Namun, bagi sebagian orang, ada satu hal yang bisa membuat suasana sedikit canggung, pertanyaan “Kapan nikah?” yang sering kali dilontarkan oleh kerabat atau tetangga.
Bagi yang masih lajang atau belum merencanakan pernikahan dalam waktu dekat, pertanyaan ini bisa terasa menekan.
Namun, tak perlu khawatir! Berikut beberapa tips menjawab pertanyaan “Kapan nikah?” dengan elegan dan santai:
- Jawab dengan Humor
Jika ingin mencairkan suasana, gunakan jawaban yang mengundang tawa. Misalnya:
“Tunggu undangannya aja ya, kalau nggak sampai-sampai, berarti masih dalam proses.”
“InsyaAllah sebelum Lebaran tahun depan, kalau Allah kasih rezeki jodoh.”
Humor bisa membuat pertanyaan ini terasa lebih ringan dan menghindari perasaan tertekan.
- Beri Jawaban Diplomatis
Jika tidak ingin bertele-tele, jawaban diplomatis bisa menjadi pilihan. Misalnya:
“Doakan saja yang terbaik, nanti kalau waktunya tiba pasti akan ada kabarnya.”
“Masih fokus ke karier dulu, nanti kalau sudah siap pasti akan menikah.”
Jawaban ini memberi kesan bahwa pernikahan bukan sesuatu yang harus dipaksakan, melainkan perlu kesiapan matang.
- Alihkan Pembicaraan
Salah satu trik yang bisa digunakan adalah mengalihkan pembicaraan ke topik lain yang lebih umum, seperti menanyakan kabar atau pekerjaan mereka. Contohnya:
“Aduh, kalau jodoh belum ada kabar, tapi kabarnya tante/om gimana? Sehat-sehat kan?”

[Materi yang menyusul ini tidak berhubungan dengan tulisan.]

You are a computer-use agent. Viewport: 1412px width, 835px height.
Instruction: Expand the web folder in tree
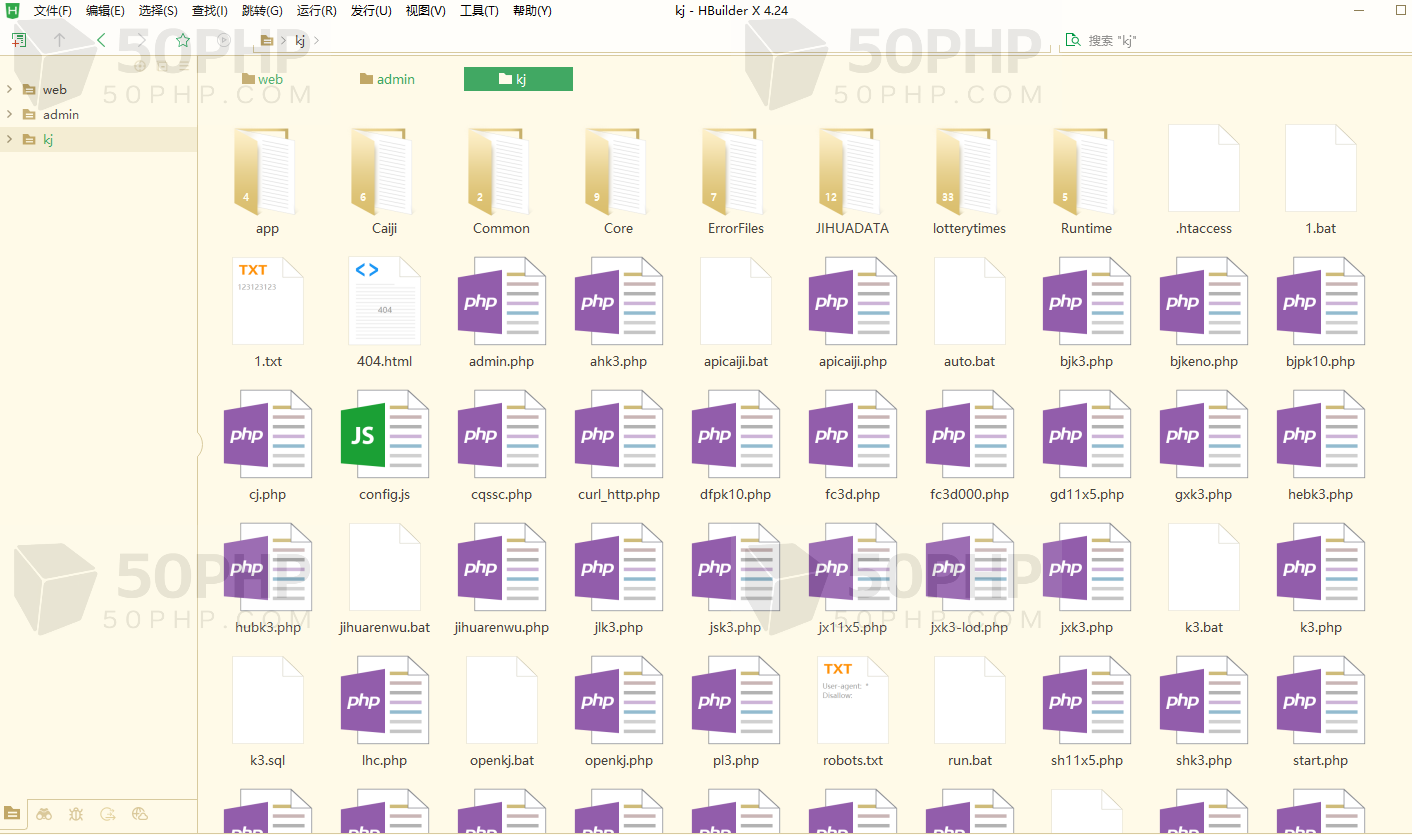(x=9, y=89)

“Wah, ngomongin nikah, kemarin aku lihat sepupu kita menikah di tempat keren banget, lho. Jadi kepikiran kalau nanti…”
Dengan cara ini, fokus pembicaraan bisa bergeser tanpa terkesan menghindar.
- Jawab dengan Serius tapi Tetap Santai
Jika ingin memberikan jawaban yang lebih serius tanpa terkesan tersinggung, bisa mencoba seperti ini:
“Pernikahan itu butuh kesiapan, nggak cuma soal umur. Aku masih dalam proses memantapkan diri.”

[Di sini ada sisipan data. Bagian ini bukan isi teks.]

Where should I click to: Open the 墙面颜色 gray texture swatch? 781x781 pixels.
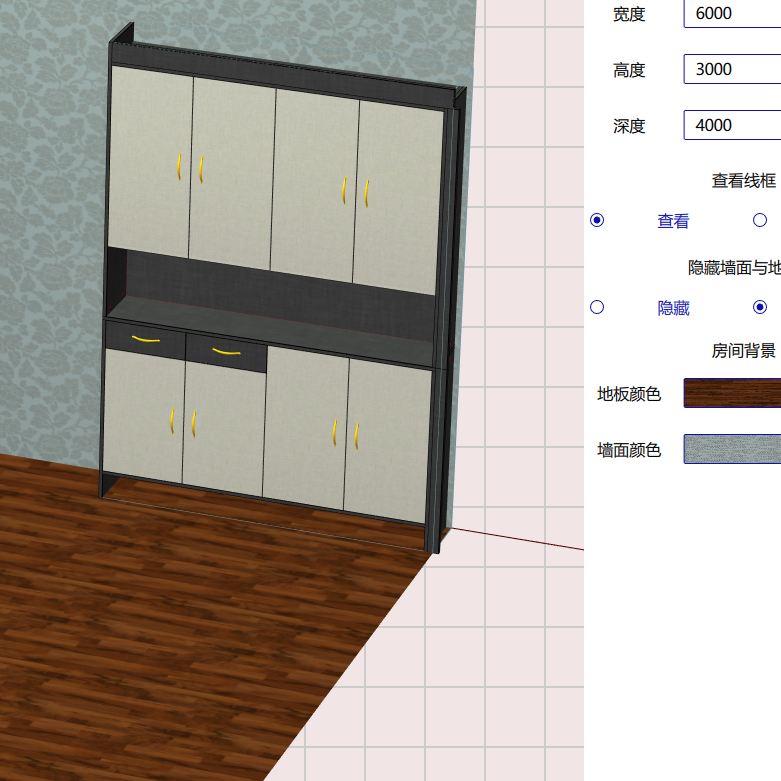coord(732,449)
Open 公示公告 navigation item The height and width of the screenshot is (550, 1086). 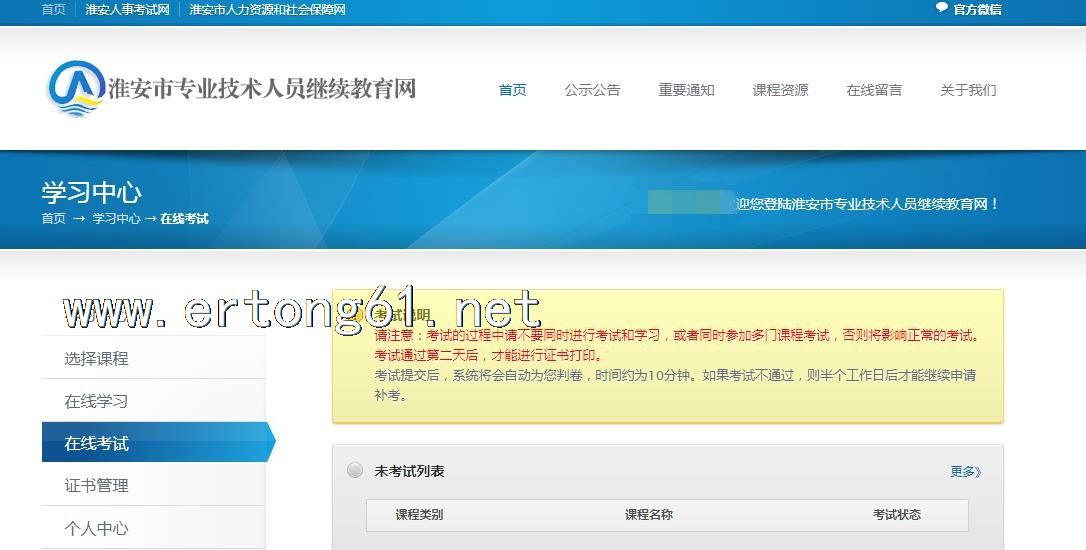coord(592,90)
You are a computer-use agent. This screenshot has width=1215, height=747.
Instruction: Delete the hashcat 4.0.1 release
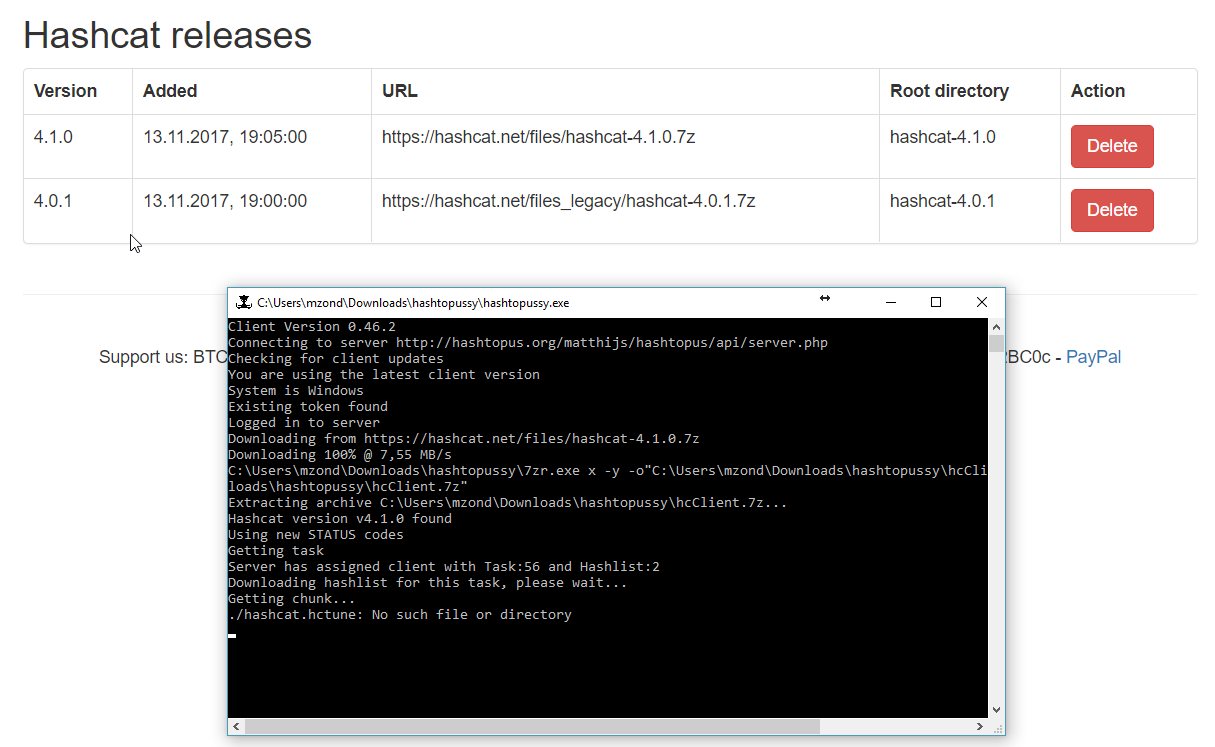(1111, 210)
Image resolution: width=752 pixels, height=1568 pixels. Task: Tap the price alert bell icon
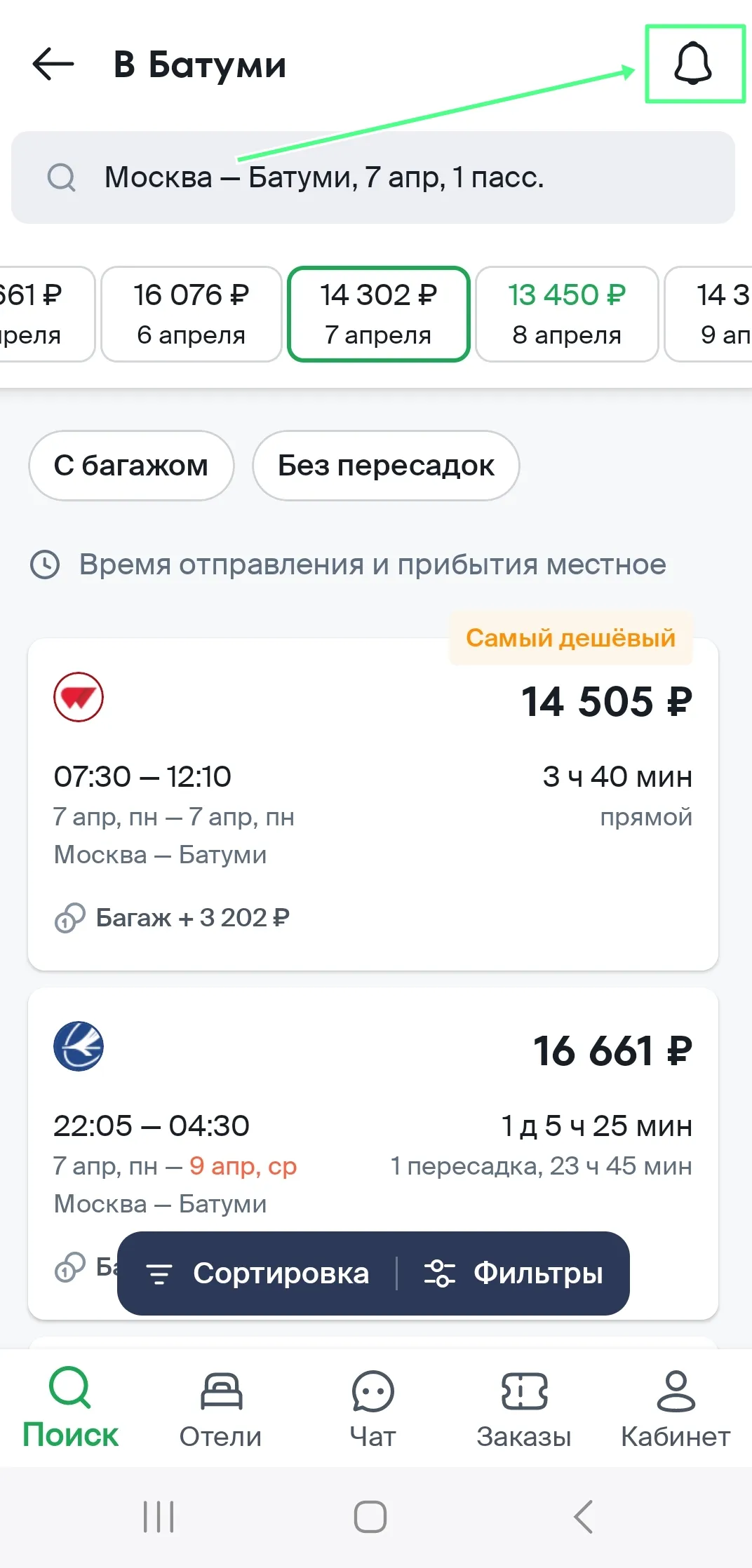693,64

“Saat ini aku masih berusaha menabung dan mempersiapkan diri agar bisa berumah tangga dengan baik.”
Jawaban ini bisa memberikan pemahaman bahwa menikah bukan sekadar mengikuti tren atau tekanan sosial, melainkan keputusan besar dalam hidup.

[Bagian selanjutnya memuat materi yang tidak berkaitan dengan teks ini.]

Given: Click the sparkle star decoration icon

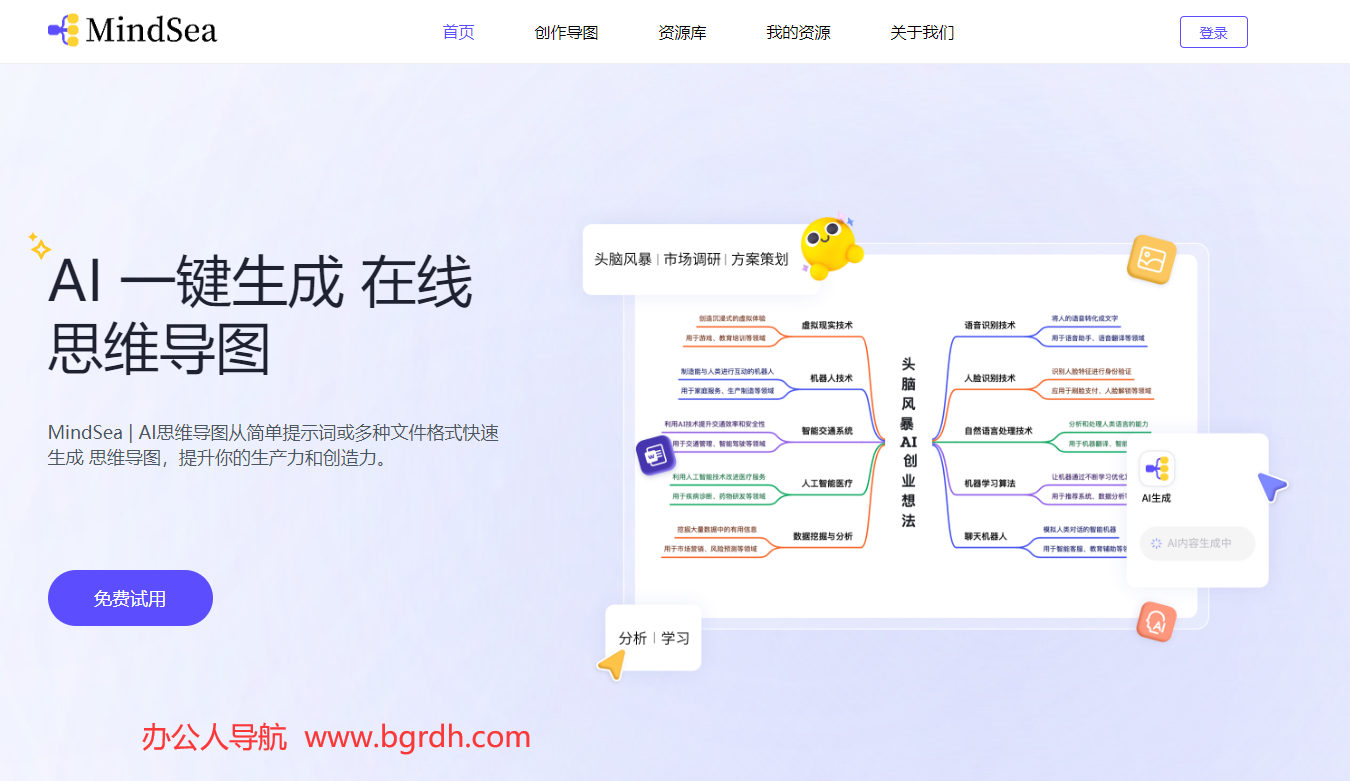Looking at the screenshot, I should click(x=39, y=246).
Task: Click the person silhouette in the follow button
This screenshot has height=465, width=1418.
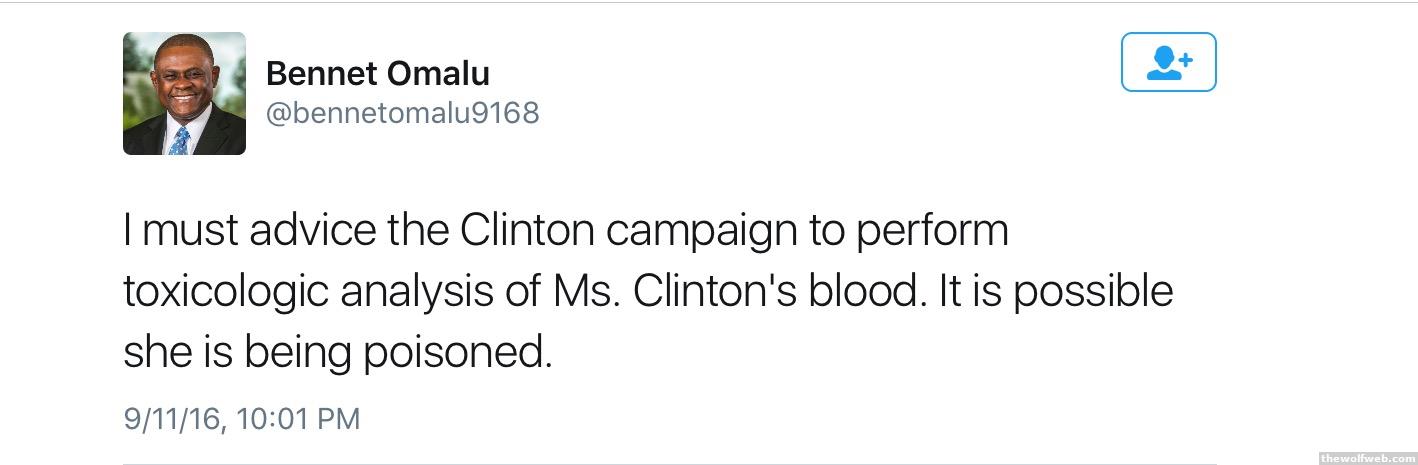Action: point(1160,64)
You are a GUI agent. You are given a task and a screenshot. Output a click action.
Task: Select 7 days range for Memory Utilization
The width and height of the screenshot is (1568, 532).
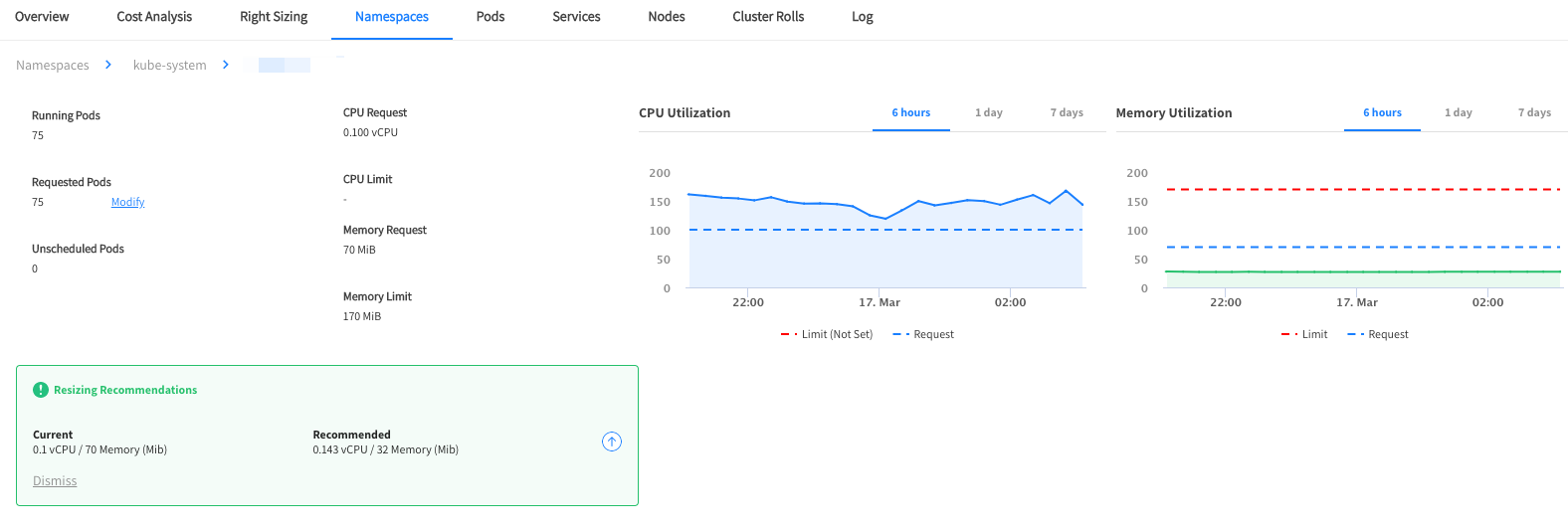[x=1534, y=112]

- Gunakan Jawaban Religius
Bagi yang ingin mengaitkan dengan nilai agama, jawaban seperti ini bisa digunakan:
“Jodoh itu rahasia Allah, InsyaAllah kalau sudah waktunya pasti akan ada jalan.”
“Saat ini masih berusaha memperbaiki diri, biar dapat jodoh yang baik juga.”
Jawaban ini bisa mengingatkan bahwa jodoh adalah bagian dari takdir yang tidak bisa dipaksakan.
Dengan berbagai jawaban ini, diharapkan Lebaran tetap menjadi momen yang menyenangkan tanpa perlu merasa terbebani oleh pertanyaan soal pernikahan.
Yang terpenting, tetap percaya bahwa setiap orang memiliki waktunya masing-masing untuk menemukan jodoh yang tepat.